Politicians will speak on both sides of the gun control debate. Mental health will occupy news columns again (Msgr. Charles Pope’s extremely personal words about his own sister’s life and death are well worth reading.) Others will underline the risks children of divorce face. Pro-lifers will weep for twenty children and remind us all about the tears we should shed for three thousand every day.
But in the face of tragedy, of such a mystery of iniquity, we are truly tempted to despair, to confess all of our proposed solutions insufficient. Has anything changed? Are we no better than our forebears who sacrificed children to Moloch?
Long lay the world, in sin and error, pining.
If we have made any progress at all, it is in our knowledge of what we have lost. The media sensationalizes, but it also facilitates the solidarity of grief. We see the face of innocence lost.
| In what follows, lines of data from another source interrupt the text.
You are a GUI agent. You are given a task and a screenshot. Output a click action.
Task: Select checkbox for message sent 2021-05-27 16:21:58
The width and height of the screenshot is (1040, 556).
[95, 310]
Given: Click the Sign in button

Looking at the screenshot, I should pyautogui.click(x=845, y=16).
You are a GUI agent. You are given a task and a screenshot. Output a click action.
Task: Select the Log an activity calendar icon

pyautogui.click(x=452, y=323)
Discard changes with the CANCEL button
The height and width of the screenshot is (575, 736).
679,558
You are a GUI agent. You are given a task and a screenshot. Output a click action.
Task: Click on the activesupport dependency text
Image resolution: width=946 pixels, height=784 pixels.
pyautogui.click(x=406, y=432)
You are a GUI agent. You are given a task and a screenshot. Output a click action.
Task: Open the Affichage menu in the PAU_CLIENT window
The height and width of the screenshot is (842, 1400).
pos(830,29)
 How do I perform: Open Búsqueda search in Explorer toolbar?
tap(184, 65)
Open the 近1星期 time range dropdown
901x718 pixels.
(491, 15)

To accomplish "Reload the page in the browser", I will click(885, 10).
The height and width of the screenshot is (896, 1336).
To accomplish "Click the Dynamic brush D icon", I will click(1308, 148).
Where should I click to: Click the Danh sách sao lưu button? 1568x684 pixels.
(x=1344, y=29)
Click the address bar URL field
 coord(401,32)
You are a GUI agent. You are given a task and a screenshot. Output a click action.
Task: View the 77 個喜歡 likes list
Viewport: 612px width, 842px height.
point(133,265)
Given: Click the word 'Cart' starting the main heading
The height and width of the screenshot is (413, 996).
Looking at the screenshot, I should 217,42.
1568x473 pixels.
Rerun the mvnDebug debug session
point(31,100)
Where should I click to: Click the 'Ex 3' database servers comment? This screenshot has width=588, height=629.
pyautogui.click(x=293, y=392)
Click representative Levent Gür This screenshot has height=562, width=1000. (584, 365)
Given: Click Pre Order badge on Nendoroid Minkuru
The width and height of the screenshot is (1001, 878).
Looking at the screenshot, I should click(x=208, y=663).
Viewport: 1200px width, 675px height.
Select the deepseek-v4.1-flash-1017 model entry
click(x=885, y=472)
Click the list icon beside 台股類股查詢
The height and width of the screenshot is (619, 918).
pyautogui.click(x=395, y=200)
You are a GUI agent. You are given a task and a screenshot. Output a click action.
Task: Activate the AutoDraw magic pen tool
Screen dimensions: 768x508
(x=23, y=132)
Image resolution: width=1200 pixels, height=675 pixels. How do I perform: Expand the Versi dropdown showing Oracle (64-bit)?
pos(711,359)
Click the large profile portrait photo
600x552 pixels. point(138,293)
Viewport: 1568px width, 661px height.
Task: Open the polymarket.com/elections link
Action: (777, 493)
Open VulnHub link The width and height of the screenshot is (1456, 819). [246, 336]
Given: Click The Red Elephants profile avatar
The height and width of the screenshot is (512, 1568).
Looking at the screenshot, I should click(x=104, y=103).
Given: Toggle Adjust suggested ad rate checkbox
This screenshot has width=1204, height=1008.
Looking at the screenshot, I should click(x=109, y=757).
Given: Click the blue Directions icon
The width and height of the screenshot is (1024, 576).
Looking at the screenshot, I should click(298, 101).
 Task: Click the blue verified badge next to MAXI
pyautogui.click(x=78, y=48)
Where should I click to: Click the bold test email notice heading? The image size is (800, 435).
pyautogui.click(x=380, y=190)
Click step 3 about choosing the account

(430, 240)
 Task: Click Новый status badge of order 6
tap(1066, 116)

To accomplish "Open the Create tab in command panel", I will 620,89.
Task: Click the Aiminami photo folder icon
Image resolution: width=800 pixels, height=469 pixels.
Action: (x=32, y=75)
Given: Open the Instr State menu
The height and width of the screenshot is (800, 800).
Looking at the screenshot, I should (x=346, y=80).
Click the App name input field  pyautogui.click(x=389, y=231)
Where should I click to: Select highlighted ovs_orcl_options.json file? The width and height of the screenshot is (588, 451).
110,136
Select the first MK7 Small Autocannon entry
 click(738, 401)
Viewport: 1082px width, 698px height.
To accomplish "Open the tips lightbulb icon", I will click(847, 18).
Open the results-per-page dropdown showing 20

As mourners in Connecticut lit candles, Catholics lit a rose candle, of joy. (St. Rose is the Catholic parish in Newtown.) The third Sunday of Advent is “Rejoice” Sunday. To rejoice, so conscious of our fragility, physical and mental; to rejoice, in utter devastation; to rejoice, when we must admit our helplessness, is either insanity or the audacity that true faith demands.
Till He appeared and the soul felt its worth.
We mean something to God. Our lives are precious to him.
He was powerful enough to have stopped this tragedy, and yet did not. How then, we cry, can He be a good God? “Father, why are you hurting us?” we plead from the icy waters of our pain.
We are challenged to hope. Such events prove better than any philosophy ever could that we are weak and in dire need of a Savior. We long for deliverance from the bottom of our broken hearts.
Could it be that God is powerful enough to save us? Could it be that we cower in our collective corners as the bullets fall silent, awaiting a Hero? Could it be that we are truly preparing for that moment when He stands at the door and knocks?
The thrill of hope, a weary world rejoices.
There are too many families who will never celebrate Christmas the same way again. Our Catholic brethren who have lost their children will celebrate Christmas in between the anniversary of their child’s death and the Feast of the Holy Innocents. And their faith amazes us. Their hope encourages us. Their love proves to us that there is joy beyond the suffering.
We worship a God who lost his Child, too. Who, for reasons our human mind cannot fathom, saw the death of his Son as the best way to bring us all to our eternal home.
And we pray through the intercession of a Sorrowful Mother, who has become a Mother to us all, and is also called the Cause of our Joy.
Christmas is about faith beyond the lights and tinsel. A faith that challenges us far more than we tend to ponder, but which also contains a truth so amazing we almost are too conscious of our nothingness to consider it. We matter to God. He loves us. He gave his life for us. And there is no power in the universe that can takes us away from his embrace.
A somber celebration for 2012, but one which forces us to choose between the radical challenge of faith and the darkness of despair.
Fall on your knees! Oh, hear the heavenly voices!